Princípios informativos são também verificados no procedimento, como efetividade, economia processual, simplicidade, informalidade, oralidade, contraditório e devido processo legal. Da mesma forma, inequívoco afirmar que, no juizado, existem decisões interlocutórias, algumas das quais podem causar gravame às partes. Na decisão que acolhe pedido de juntada de fotografia, como prova, a parte que se julgar prejudicada teria, em tese, os dois fundamentos para o agravo presentes (admissibilidade e mérito), podendo fazer uso deste, se previsto no rito especial da Lei n° 9.099.
Com efeito, o único recurso previsto na lei é aquele interposto contra a sentença, "recurso para o próprio Juizado" (artigo 41, caput). Não houve disposição expressa acerca do nome do recurso, mas a doutrina é pacífica ao admiti-lo como apelação, face o teor do artigo 513, do Código de Processo Civil.
O recurso, na lição de NELSON NERY JUNIOR, "é o remédio processual que a lei coloca à disposição das partes, do Ministério Público ou de um terceiro, a fim de que a decisão judicial possa ser submetida a novo julgamento, por órgão de jurisdição hierarquicamente superior, em regra, àquele que a proferiu" (2).
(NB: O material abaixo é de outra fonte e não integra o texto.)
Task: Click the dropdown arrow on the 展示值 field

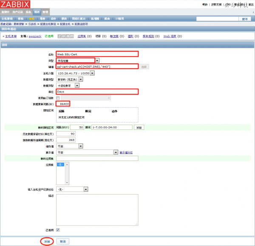Action: click(116, 152)
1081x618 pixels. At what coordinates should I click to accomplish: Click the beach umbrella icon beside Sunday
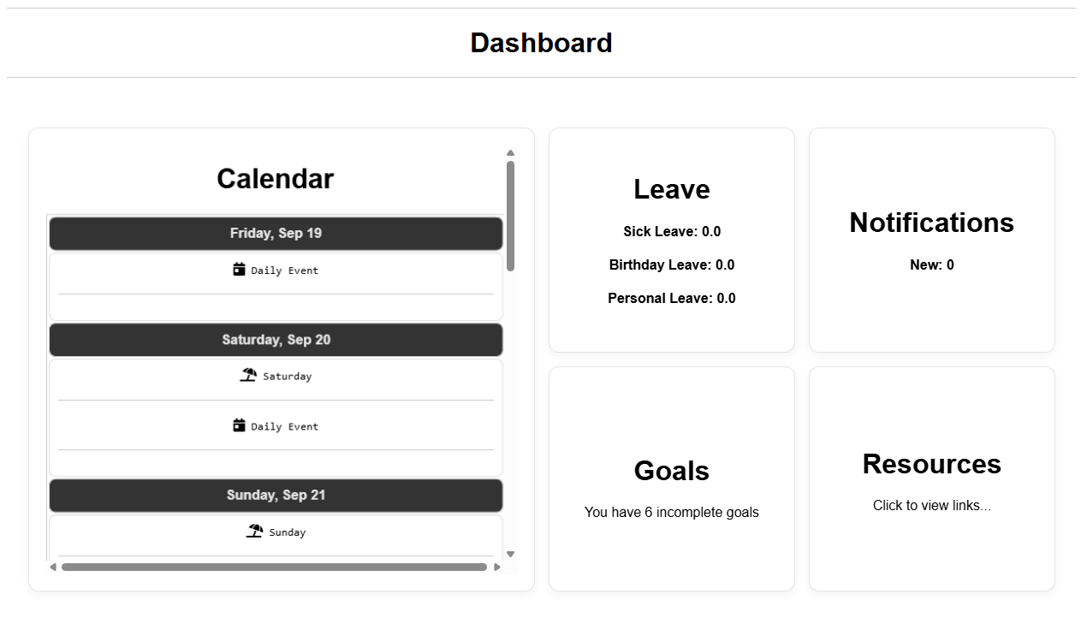[x=254, y=531]
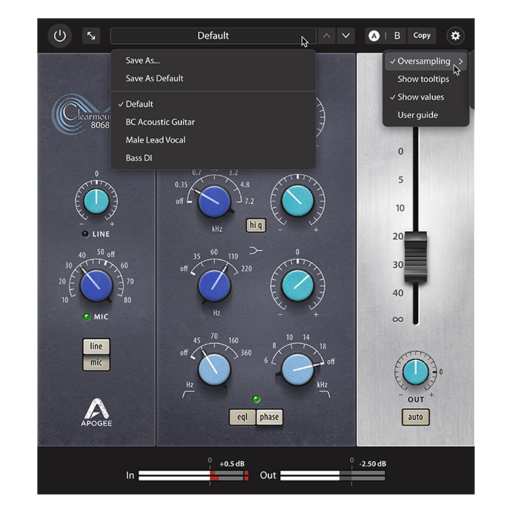This screenshot has width=512, height=512.
Task: Click the power bypass icon
Action: tap(60, 36)
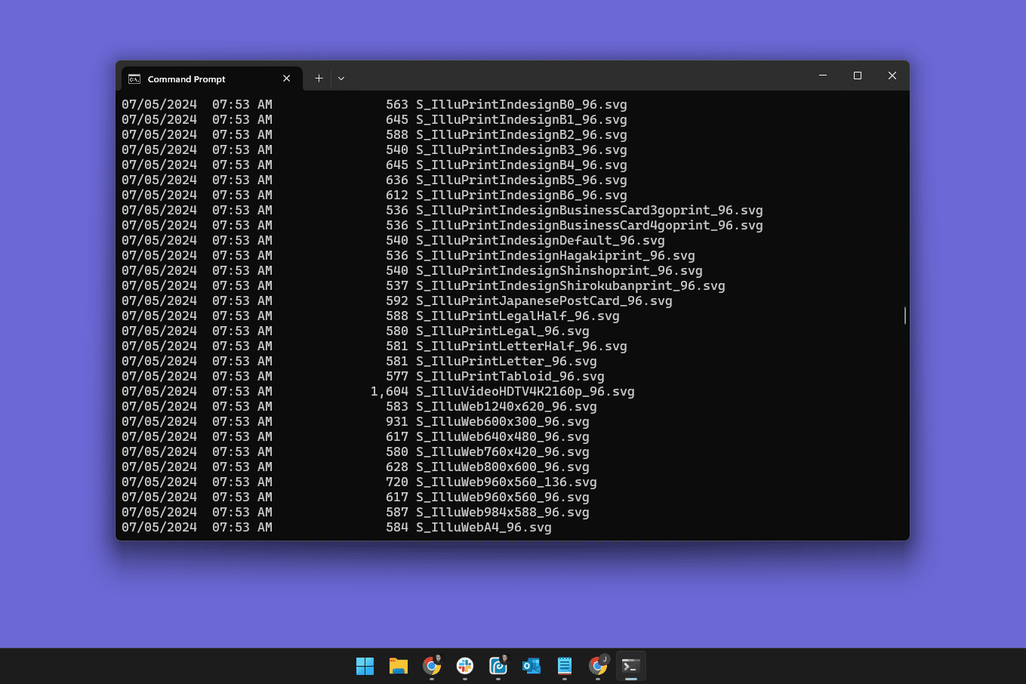Image resolution: width=1026 pixels, height=684 pixels.
Task: Maximize the terminal window
Action: [857, 75]
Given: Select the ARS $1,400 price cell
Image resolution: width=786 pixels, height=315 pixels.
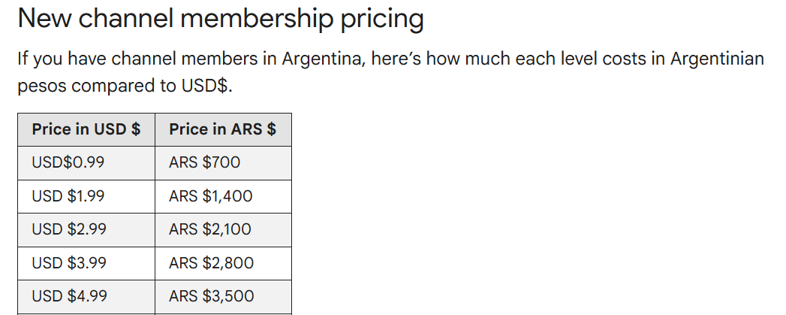Looking at the screenshot, I should tap(211, 196).
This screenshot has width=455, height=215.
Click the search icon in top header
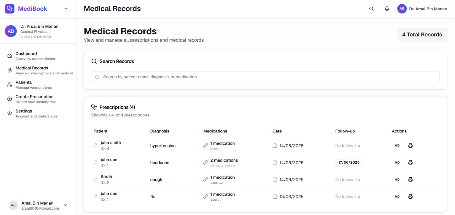(371, 9)
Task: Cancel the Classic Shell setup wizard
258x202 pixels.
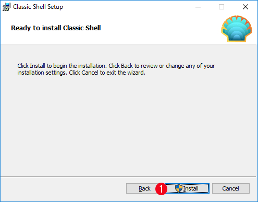Action: (x=231, y=188)
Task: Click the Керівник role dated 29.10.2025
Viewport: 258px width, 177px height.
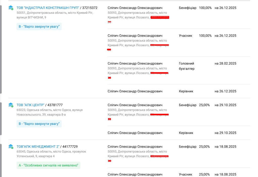Action: click(x=186, y=133)
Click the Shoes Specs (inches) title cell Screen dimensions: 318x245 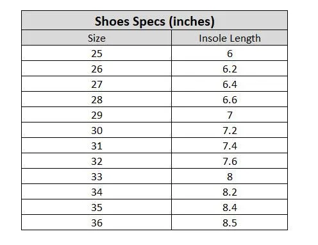click(155, 21)
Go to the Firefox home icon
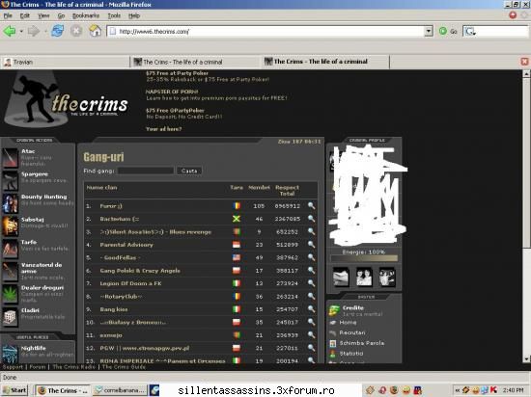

Pois bem. O recurso de agravo é o remédio que cabe das decisões interlocutórias. Ocorre que a sistemática da lei dos juizados estabeleceu o princípio da irrecorribilidade das decisões, de modo a consagrar a celeridade processual neste procedimento informal. Assim, deve-se ter em mente que a aplicação subsidiária da norma processual não pode contrariar os princípios que informam a legislação dos juizados. A lei n° 9.099 rompeu com princípios que informam o Código de Processo Civil ao formular o procedimento sob a égide da informalidade, oralidade e concentração, do modo como o fez (J.S. FAGUNDES CUNHA, embora admita o agravo).
A interposição do agravo acabaria por tumultuar a lide e ensejar a convocação de julgamento no Colégio Recursal dispensável, pois que o suposto prejuízo causado pela decisão poderia, sem dúvida alguma, ser suscitado como preliminar numa eventual apelação. E nem se diga que, normalmente, na mesma audiência, todos os incidentes são resolvidos e a sentença é proferida de imediato, o que retiraria do agravante a utilidade do recurso - pois teria o mais, diga-se, a apelação.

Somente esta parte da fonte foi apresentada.